For this post, I am going to talk about one of our readings for this week.
In a long-winded essay, Hurlbert and Lombardi (2009) assert their opinions on the role of P-values in null hypothesis significance testing (NHST). They rally for the movement away from traditional interpretations of P using Fisher (named “paleoFisherian” by the authors) and Neyman-Pearson (a.k.a. Neyman-Pearsonian) decision frameworks. Such frameworks set critical values and use the terms “significant” and “non-significant.” There is also much debate about whether a null hypothesis can ever be accepted based solely on P-values.
Hurlbert and Lombardi’s so-called neoFisherian significance assessments (NFSA) call for some changes in statistical interpretation. Here, I state each component of their NFSA and then include my own two cents.
- Do not set a standard α
- Using a critical value such as α=0.05 may cause issues in interpretation, especially when P-values are close to the critical value
- P-values of 0.045 and 0.055 should be interpreted similarly, however, with α=0.05, these values are interpreted dramatically different (one rejects the null and one does not)

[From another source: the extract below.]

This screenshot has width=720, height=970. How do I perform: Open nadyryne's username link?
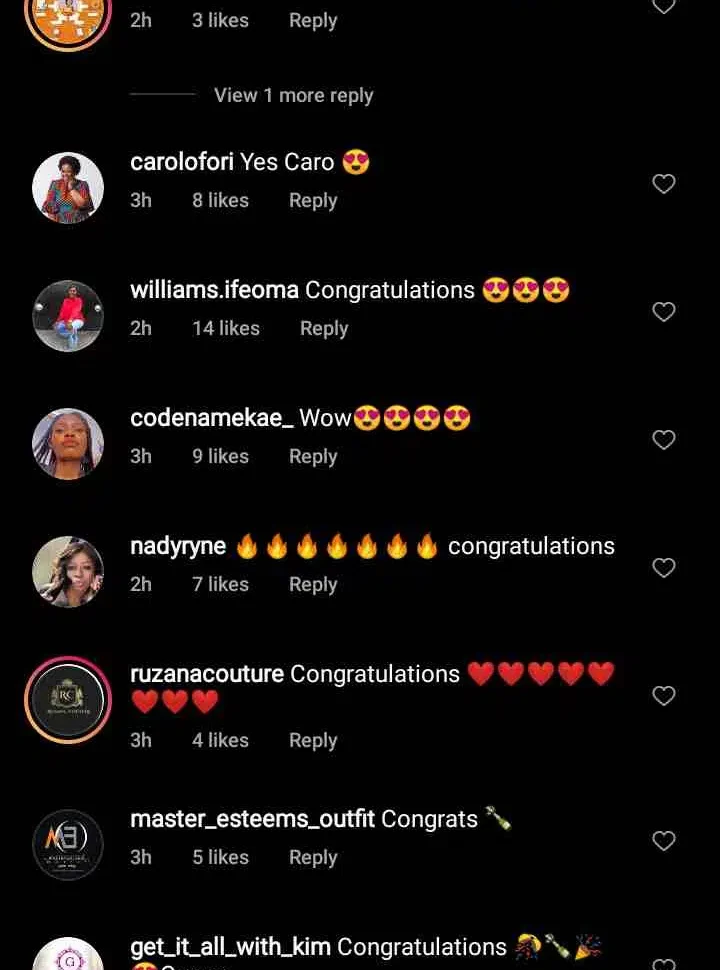click(178, 546)
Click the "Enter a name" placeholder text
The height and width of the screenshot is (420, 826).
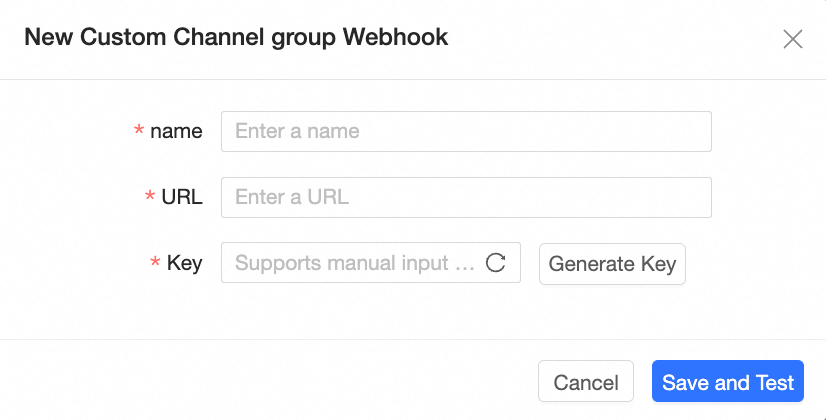[x=297, y=131]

- To standardize or not to standardize? Some argue in favor of critical values to standardize research and make it easier for journals to choose which articles to accept
- Without a critical value, why use a P value at all?
- If the interpretation of P-values becomes subjective, hypothesis testing may succumb to the biases of scientists towards their own research. Interpreting P-values becomes a grey area as P approaches the critical value. Unfortunately, the world does not work in such a black and white manner and we shouldn’t either.

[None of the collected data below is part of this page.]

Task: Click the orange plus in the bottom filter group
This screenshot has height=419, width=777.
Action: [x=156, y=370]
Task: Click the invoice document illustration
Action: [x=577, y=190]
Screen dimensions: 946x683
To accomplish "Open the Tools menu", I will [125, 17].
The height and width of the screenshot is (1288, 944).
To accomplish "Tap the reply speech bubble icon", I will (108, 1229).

- Without a critical value, how do you test the null hypothesis?
- Do away with the terms “significant” and “not-significant”
- Statistical significance does not imply biological significance
- Note: I find it amusing that the authors want to abolish these terms, yet they include the word “significance” in the title of their newly proposed decision framework
- Is this just semantics?
- When they are gone, new terms will arise. We need some way to express our interpretation of data. Maybe some other set of words will articulate it better someday, but for now, we have a system that scientists are familiar with.
- Do not accept null hypotheses based on P-values
- You shouldn’t feel confident rejecting the null hypothesis with a high P-value, but instead of accepting the null, you pass no judgment at all
- Use evidence other than P-values to help make a determination about hypotheses (e.g. confidence intervals, effect size)
- Interpret significance tests using “three-valued logic”
- The difference between groups is either positive, negative, or no judgment can be made
- Can you ever determine there is no difference when using a P-value?
- Once again, the authors are uncomfortable with accepting null hypotheses based only on P-values
- Effect sizes should always be reported with significance tests
- Don’t use P-values alone to interpret your data
- Use confidence intervals where appropriate
- Once again, don’t rely solely on P-values!
This neoFisherian framework gets at a lot of the problems scientists are faced with in significance testing, and it seems like Hurlbert and Lombardi’s take-home message is that P-values can be useful, but researchers shouldn’t rely too heavily on them. Also, be careful with interpretation. While the authors make a lot of good points, parts of this neoFisherian paradigm may be difficult to implement.